Plants to avoid in a garden with pets
By definition, in a garden there are plants, annuals, biennials or perennials, shrubs or trees. Yet some prove highly toxic to our four-legged friends. I’ve already devoted an article to this topic which I invite you to read, especially if you have a puppy or a kitten: Toxic plants for animals.
Also consider plants or thorny shrubs that do not mix well with children but also with domestic animals. A slightly hyperactive dog or a cat pursuing an intruder can quickly, in the heat of the moment, find itself in the middle of a thorny plant. A simple prick can quickly cause irritation or an infection. Therefore roses, the roses, the agaves, yuccas and cacti, the holly (Ilex) or the firethorn (Pyracantha), the Japanese quince (Chaenomeles), the barberry (Berberis)… are to be avoided.

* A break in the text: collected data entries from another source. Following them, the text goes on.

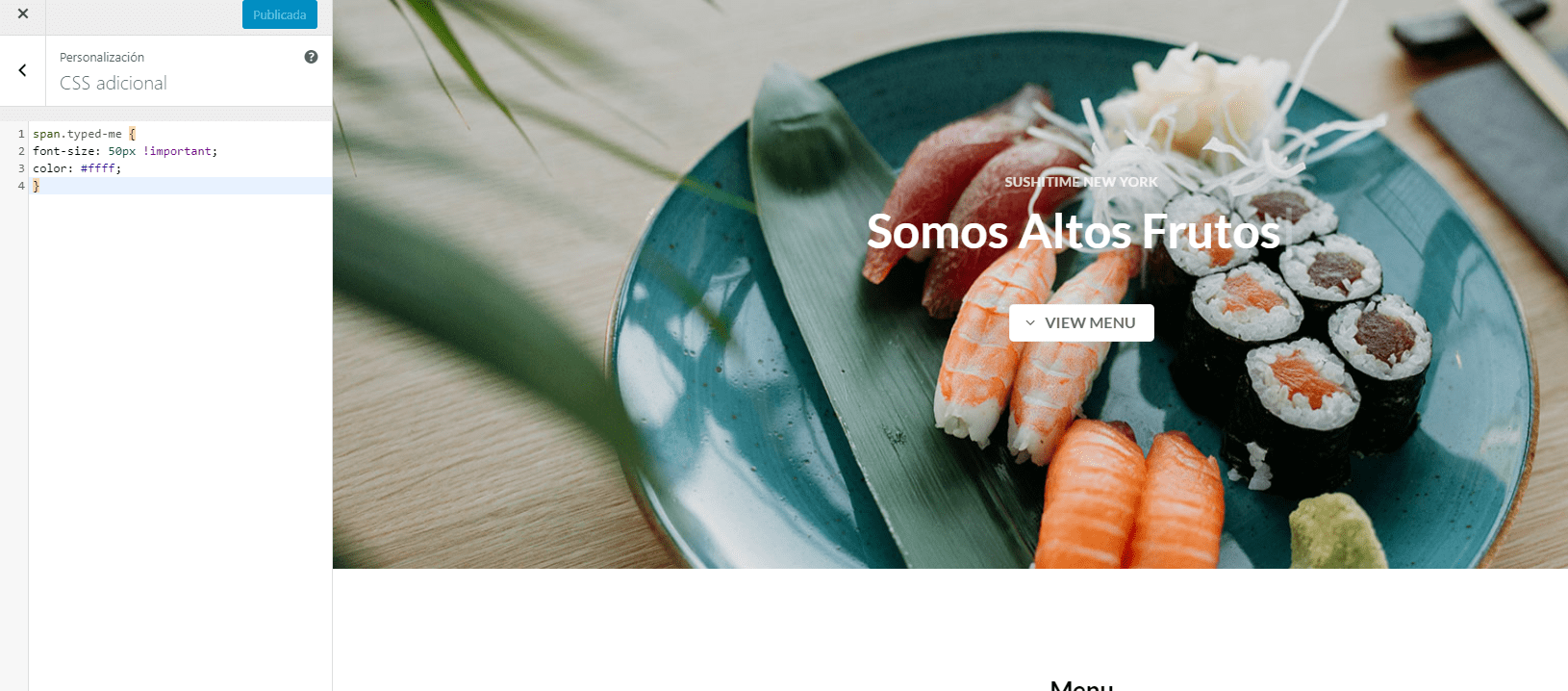The width and height of the screenshot is (1568, 691).
Task: Click the VIEW MENU label text
Action: (x=1090, y=323)
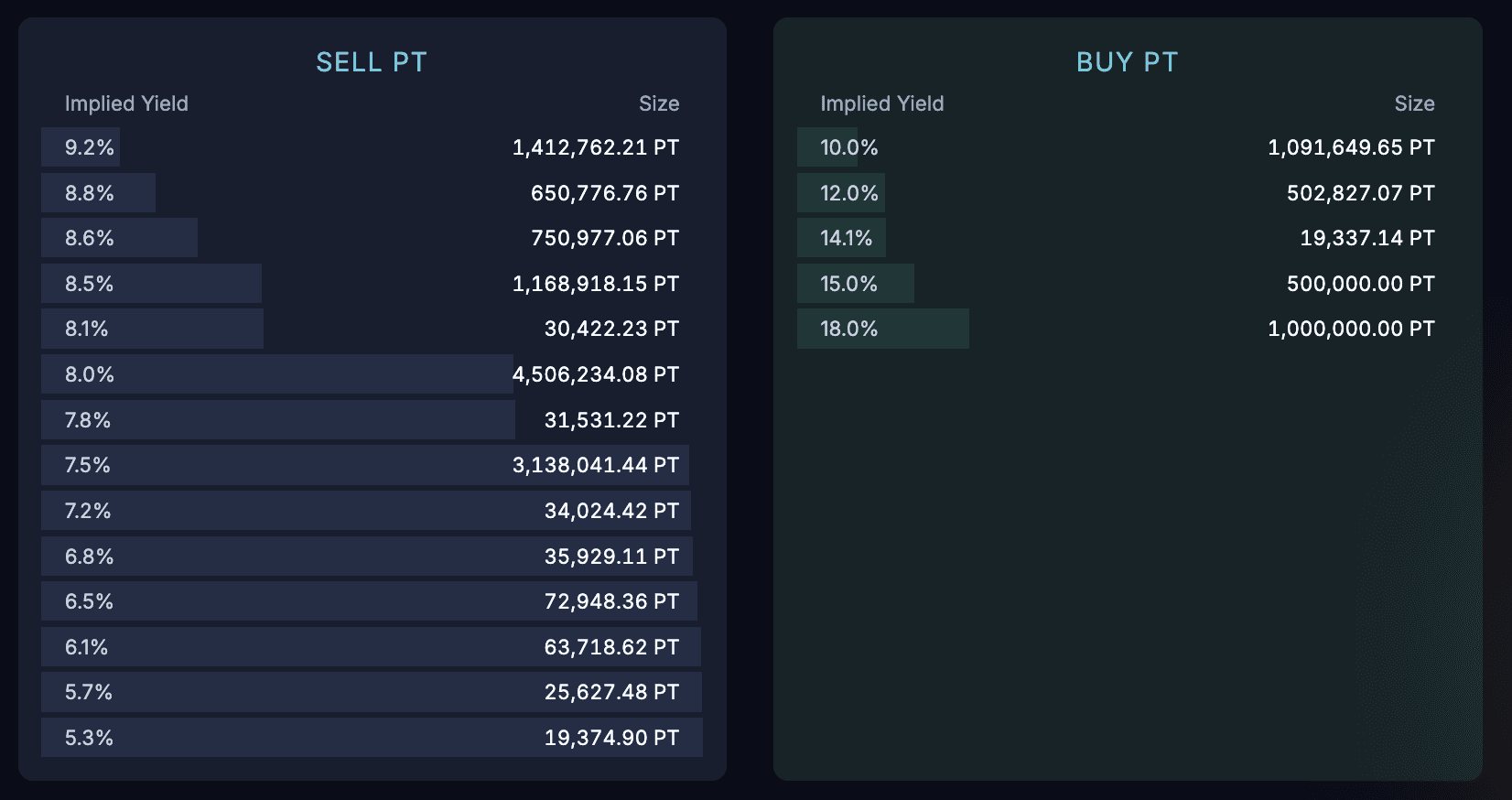Screen dimensions: 1512x800
Task: Select the 18.0% buy order depth bar
Action: [x=882, y=329]
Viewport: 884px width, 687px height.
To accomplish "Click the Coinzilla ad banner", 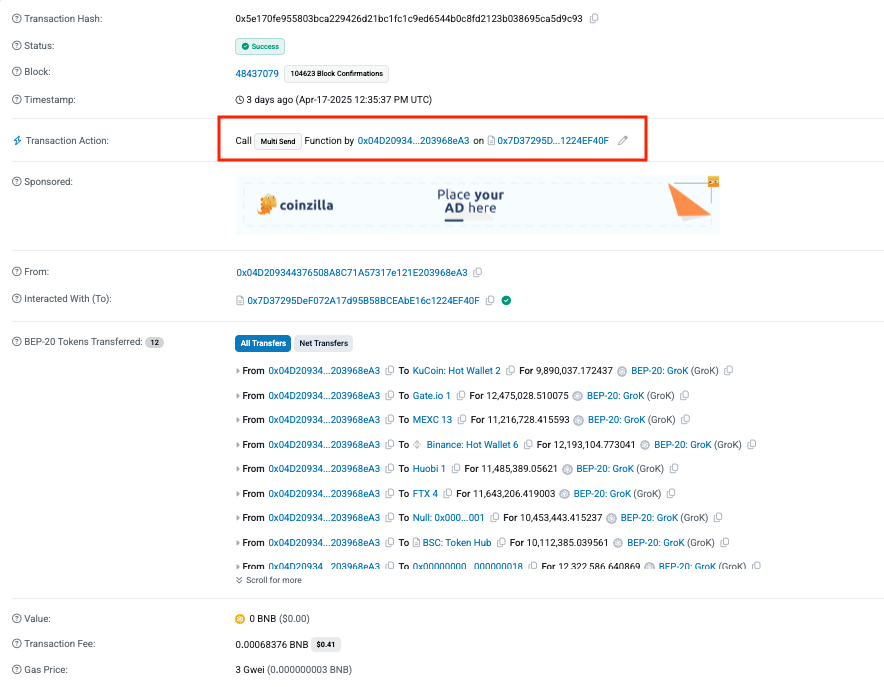I will (x=477, y=204).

Toxic plants (here Adonis aestivalis), thorny or melliferous, pose a danger to dogs and cats in a garden
If you grow melliferous and nectariferous plants in your garden, you can only commend your efforts to maintain biodiversity. However, these plants quickly become magnets for pollinating insects. And what could be more entertaining for a playful cat or even a dog than these insects buzzing, fluttering and foraging among the flowers? Unfortunately, after the watching phase comes the chase. A dog or a cat trying to seize an insect can quickly get stung. And this simple sting can have very serious consequences for the throat or in the mouth, as it can cause suffocation. Far from me the idea of asking you to remove your melliferous plants… but keep a careful watch on your cat or dog when it roams around the flower beds.
A few final tips...
I will finish this article by reminding you thatthe use of chemical fertilisers, fungicidal products, pesticidal products and other weedkillers, however natural they may be, is never a panacea for your garden and allotment. What’s more, if you have domestic animals, there is always a risk of ingestion.
Finally, one final precaution: when using motorised equipment such as the lawn mower, keep your pets indoors to avoid any risk of accident. And if you are considering buying a robotic lawn mower, think carefully as risks still exist, despite advances in sensors and collision-avoidance systems.